**WHAT IS BEING ASKED**. Below is a forum thread. List every poster it names by a username other than "Guest".

**PAGE**.
Hey Joe Hello frome Schnecksville


----------



## Texanjohn (Apr 16, 2007)

*Welcome*

Hey Joe , Great going on your first shoot! you will love it here . and hi to everyone from Kennett Square PA


----------



## Guest (Jun 25, 2007)

Cool! Maybe we'll cross paths at a shoot one of these days!


----------



## Guest (Jun 25, 2007)

I hope this works, I am attaching a trail camera photo I got about two weeks ago. Thanks.


----------



## BigPoppa96 (Jun 2, 2007)

Welcome fellow PA 'er.


----------



## Guest (Jun 27, 2007)

Thanks BigPoppa96.

Anyone else got any trail cam or other photos?

Is there a PA thread for that? I'd like to get in on it.

Thanks,


----------



## Guest (Jun 28, 2007)

Link to trail camera thread:
http://www.archerytalk.com/vb/showthread.php?t=515846


----------



## bow duke ny (Oct 15, 2006)

Hello and welcome ............Is that next to Kunkletown ? There is some great hunting over there.


----------



## Guest (Jun 28, 2007)

I'm about 20 miles or so from Kunkletown. Yeah, alot of farmland, patchy woods. I'm pretty close to the base of the Blue mountain. Lots of turkey too! 
Some really nice buck on SGL 205, Outdoor life did segments on SGLs by area, and rated it one among the best in PA. The problem is, you can scout all you want. When the first day comes guys come out of the woodwork and all your plans go down the drain.
Two years ago I scouted over there heavily. I found a valley that tapered down to a flat by a creekbottom. There was several oak and other mast there, some really heavy trails converging by the flat going to a ridge which led to a bedding area. On the flat I found a rubline, and there was a deer trail that led to the water that looked like someone took a herd of cattle through there! I thought for sure I would get some action, until daylight came...

**STORED RECORDS**.
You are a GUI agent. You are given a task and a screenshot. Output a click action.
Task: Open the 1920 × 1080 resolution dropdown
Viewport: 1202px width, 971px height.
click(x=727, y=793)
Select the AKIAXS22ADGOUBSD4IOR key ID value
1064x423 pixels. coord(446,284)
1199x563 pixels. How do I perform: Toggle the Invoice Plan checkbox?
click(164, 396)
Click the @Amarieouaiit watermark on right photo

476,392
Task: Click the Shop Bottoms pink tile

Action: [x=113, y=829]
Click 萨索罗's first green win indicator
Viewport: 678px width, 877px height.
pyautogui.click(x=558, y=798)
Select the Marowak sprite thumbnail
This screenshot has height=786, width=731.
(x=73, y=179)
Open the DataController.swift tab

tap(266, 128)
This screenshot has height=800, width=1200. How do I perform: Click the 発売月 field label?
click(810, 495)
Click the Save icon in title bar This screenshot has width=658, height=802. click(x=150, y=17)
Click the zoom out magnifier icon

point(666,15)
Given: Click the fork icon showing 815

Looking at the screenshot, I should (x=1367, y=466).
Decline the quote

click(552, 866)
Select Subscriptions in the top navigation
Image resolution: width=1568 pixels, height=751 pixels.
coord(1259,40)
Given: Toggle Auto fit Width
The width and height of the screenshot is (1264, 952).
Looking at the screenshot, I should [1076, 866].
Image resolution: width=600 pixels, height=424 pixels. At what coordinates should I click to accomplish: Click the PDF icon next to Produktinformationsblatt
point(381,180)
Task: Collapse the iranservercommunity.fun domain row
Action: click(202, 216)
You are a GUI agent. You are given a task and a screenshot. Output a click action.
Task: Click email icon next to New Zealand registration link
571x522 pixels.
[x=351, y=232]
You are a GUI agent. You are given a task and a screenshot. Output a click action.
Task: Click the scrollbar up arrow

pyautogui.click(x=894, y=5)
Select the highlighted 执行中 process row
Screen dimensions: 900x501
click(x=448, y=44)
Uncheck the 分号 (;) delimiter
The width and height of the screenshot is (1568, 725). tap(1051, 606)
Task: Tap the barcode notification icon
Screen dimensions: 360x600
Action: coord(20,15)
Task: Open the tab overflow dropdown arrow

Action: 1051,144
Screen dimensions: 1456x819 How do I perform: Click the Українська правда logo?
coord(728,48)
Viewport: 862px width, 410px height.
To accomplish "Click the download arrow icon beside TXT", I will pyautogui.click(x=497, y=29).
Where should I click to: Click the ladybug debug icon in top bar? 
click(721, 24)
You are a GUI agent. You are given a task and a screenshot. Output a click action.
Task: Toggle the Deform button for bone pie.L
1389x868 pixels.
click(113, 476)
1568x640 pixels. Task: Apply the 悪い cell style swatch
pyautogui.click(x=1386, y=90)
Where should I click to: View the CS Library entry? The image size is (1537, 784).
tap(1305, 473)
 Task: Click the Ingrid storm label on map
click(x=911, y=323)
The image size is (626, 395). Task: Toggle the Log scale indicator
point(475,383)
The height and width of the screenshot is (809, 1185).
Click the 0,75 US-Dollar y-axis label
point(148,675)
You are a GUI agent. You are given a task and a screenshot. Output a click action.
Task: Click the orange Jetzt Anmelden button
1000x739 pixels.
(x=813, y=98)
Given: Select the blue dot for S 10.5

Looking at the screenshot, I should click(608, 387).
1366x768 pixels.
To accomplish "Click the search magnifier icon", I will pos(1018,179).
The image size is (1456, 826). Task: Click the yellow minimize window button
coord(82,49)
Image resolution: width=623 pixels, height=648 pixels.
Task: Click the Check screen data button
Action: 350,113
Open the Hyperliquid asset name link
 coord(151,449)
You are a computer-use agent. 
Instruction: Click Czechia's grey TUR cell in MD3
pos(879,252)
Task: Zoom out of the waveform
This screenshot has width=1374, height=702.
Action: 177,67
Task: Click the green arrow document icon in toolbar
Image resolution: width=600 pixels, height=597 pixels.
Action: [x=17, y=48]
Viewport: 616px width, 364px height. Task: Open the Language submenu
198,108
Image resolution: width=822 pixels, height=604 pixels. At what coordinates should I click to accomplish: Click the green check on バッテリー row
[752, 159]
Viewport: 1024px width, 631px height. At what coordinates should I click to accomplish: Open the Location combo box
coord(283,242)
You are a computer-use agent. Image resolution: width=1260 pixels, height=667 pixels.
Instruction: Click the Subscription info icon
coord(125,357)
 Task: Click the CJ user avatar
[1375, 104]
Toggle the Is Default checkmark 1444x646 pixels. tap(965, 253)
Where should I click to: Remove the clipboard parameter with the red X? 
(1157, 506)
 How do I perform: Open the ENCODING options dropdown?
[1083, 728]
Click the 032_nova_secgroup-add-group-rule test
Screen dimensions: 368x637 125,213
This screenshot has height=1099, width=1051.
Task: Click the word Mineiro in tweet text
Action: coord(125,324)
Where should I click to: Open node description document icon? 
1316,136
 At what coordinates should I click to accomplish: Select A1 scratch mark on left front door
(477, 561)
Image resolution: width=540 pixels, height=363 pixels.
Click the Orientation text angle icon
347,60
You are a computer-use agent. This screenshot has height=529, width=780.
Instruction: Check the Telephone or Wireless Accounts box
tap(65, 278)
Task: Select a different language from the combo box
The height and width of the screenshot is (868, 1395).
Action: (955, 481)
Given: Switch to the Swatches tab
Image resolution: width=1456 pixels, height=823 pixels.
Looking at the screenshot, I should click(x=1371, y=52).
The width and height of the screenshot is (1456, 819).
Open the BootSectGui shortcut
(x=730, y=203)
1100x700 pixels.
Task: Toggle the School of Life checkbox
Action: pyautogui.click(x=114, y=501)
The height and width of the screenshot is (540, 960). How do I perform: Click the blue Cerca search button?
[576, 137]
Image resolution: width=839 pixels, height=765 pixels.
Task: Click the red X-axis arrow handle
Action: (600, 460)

**EXPECTED ANSWER**. Texanjohn, BigPoppa96, bow duke ny